If one of your stocks goes from $10 to $20 and the other from $20 to $10, you haven't actually made any gains for the governemt to tax

Little slips like this convince me the whole thing is an excuse for seizing all assets that aren't owned by blackrock or NGOs.

I keep saying it: somebody is going to have to pay for the black holes that are state budgets because interest on debt is reaching critical levels.

Since all the value is piling into investments to avoid inflation, now governments are trying to seize those investments. Property taxes and seizure of government backed pension schemes have both been floated already.

property taxes... have been floated already.

I have bad news for you...

I meant wealth taxes, my ESL ass keeps tripping over taxation jargon somehow.

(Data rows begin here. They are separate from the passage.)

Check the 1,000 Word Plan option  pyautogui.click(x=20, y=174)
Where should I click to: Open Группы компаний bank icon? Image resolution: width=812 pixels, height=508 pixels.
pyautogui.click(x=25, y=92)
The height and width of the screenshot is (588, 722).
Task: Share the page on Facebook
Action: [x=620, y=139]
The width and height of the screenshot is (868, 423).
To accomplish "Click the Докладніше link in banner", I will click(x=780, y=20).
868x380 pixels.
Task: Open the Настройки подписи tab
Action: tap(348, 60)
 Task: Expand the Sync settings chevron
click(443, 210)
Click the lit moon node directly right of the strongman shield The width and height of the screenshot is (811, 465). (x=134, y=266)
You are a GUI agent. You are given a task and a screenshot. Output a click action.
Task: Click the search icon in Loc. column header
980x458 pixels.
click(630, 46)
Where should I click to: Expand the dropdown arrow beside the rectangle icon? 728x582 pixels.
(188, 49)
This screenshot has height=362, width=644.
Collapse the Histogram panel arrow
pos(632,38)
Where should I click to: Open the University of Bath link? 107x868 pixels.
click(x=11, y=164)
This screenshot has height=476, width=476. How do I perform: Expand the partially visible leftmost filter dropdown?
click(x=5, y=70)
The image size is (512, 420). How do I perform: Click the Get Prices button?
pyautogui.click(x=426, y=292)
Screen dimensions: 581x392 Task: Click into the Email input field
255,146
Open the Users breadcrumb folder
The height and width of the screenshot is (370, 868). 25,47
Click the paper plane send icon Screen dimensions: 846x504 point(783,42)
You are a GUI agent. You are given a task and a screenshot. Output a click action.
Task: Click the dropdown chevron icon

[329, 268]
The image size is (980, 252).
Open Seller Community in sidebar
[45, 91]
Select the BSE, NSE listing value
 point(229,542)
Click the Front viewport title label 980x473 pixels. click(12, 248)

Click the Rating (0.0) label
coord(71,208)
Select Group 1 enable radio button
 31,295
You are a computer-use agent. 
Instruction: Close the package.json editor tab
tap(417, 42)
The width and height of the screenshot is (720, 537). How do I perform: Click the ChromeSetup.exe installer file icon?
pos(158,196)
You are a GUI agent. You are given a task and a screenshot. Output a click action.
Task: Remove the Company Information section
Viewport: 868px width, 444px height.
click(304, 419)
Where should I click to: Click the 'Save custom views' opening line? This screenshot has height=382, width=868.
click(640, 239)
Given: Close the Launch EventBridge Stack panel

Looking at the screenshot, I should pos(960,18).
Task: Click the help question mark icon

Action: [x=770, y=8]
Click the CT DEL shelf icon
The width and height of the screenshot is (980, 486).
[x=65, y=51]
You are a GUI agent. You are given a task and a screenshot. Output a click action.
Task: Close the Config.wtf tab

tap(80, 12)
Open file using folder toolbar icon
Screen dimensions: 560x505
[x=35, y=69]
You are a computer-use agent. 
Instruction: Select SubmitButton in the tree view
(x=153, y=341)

somebody is going to have to pay for the black holes that are state budgets

State budgets, in the administration department, are generally themselves welfare schemes. People who benefit from that will never vote for a party that promises to put the brakes on that, which is why the Democrats are the interest party of those people. They have to be.

Will public employees' voting power to make sure they keep receiving those benefits outrank the voting power of the old (though young men are increasingly catching on) to not pay them? Well, stay tuned...

Usually, in cases like these, the two interest groups put their heads together to do something both stupid and evil, and this is called compromise.

This compromise is likely to be inflation.

If one of your stocks goes from $10 to $20 and the other from $20 to $10, you haven't actually made any gains for the governemt to tax

From the pro-tax perspective, if you make $10 on one stock you should be taxed on it; if you lose $10 on another stock, too bad so sad. Why would they give up the tax on the first stock just because you lost money on some unrelated stock?

Because we have an income tax; not a takings

It's already the rule that gains in certain categories can't be offset against losses in other categories. I have no doubt making it so each and every financial instrument one owned had to be treated separately is the kind of thing people who like taxes would put in place.

Yes capital losses can’t offset OI. But by and large we have a system where we look to net income.

If you wanted to target buy-borrow-die, you can just eliminate the step-up basis. Much simpler and less distortionary than unrealized gains taxes.

It would be more focused to target buy-borrow-die by expanding the definition of realization to include using the asset as collateral for a loan. Buy for $100, take out loan for $90 secured on asset, no tax liability. Notice that the asset is now more valuable. Convince lender that the increase in value is durable. Take out another $90 loan secured on the asset. Now you have realized $180 so a $80 gain becomes taxable, and you have money (the loan) to pay it without having to sell the asset.

And taxing unrealized gains has also been avoided since 1913.

It doesn’t follow that unrealized capital gains is good just because you can’t get your preferred option. But if the point is “it’s hard to remove the step up on death” presumably that’s easier compared to a whole new idea of “let’s tax unrealized gains.” The former is something that most people can grok. The latter is confiscatory.

Buy, borrow, die doesn't seem to actually be enough of a problem as to make unrealized gains taxes a reasonable alternative.